Report the count of lines in the listing below that include the string "screenshot", with no other text.

::: DATA RECORDS

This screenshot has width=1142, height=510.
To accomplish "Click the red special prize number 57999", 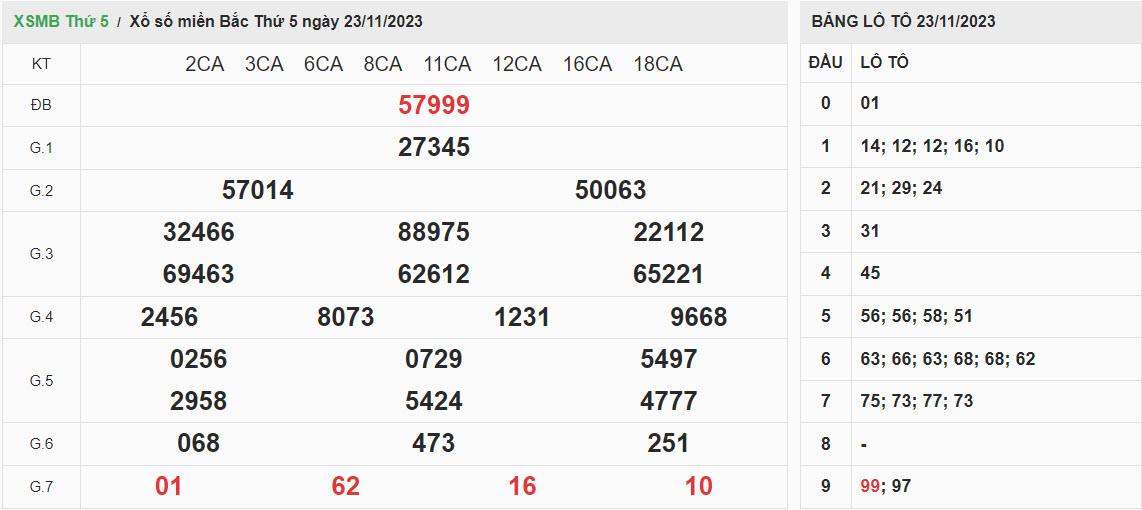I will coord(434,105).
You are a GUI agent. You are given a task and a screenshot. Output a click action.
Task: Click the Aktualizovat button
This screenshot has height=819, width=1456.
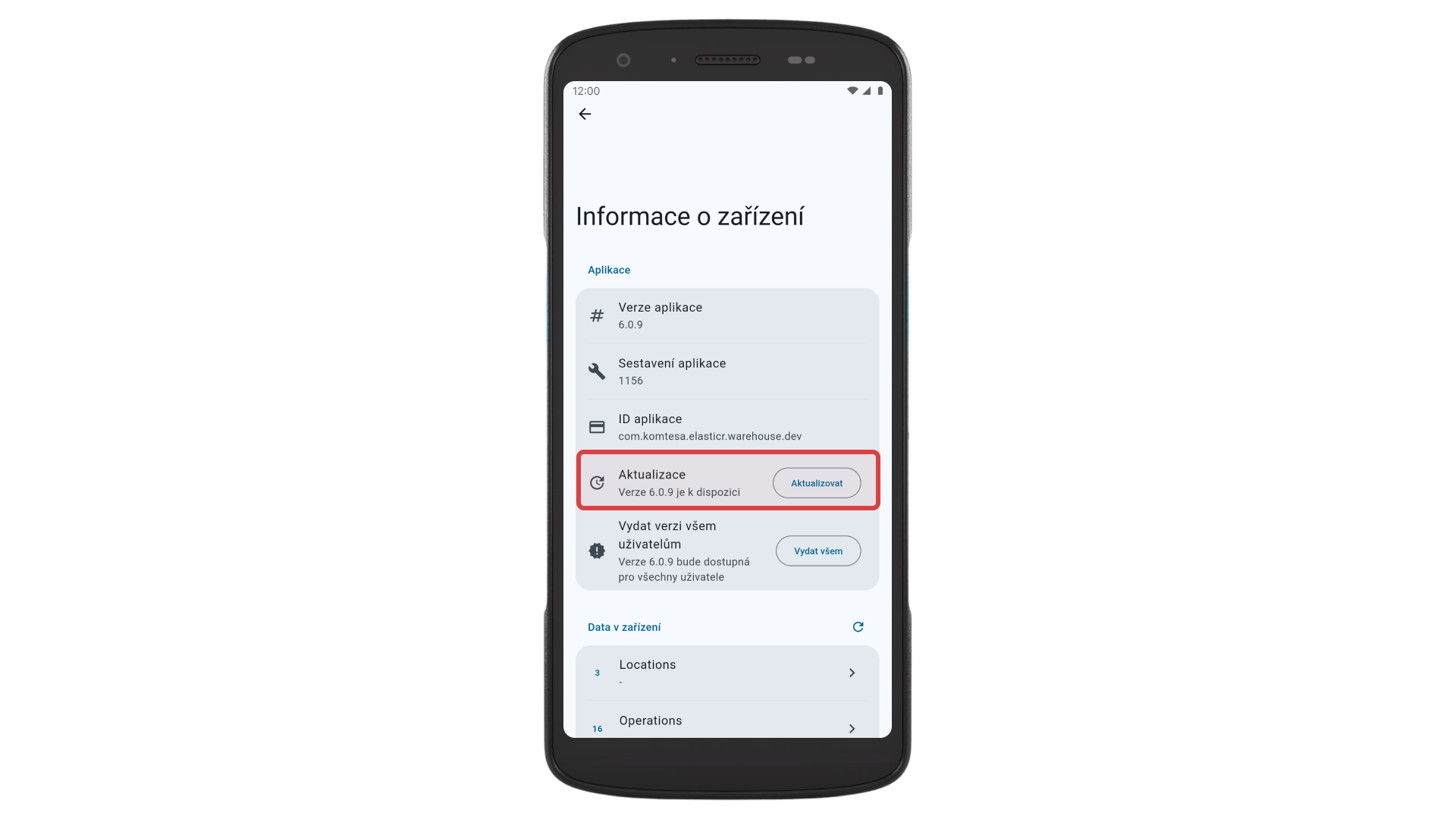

::::::

TASK RESPONSE.
3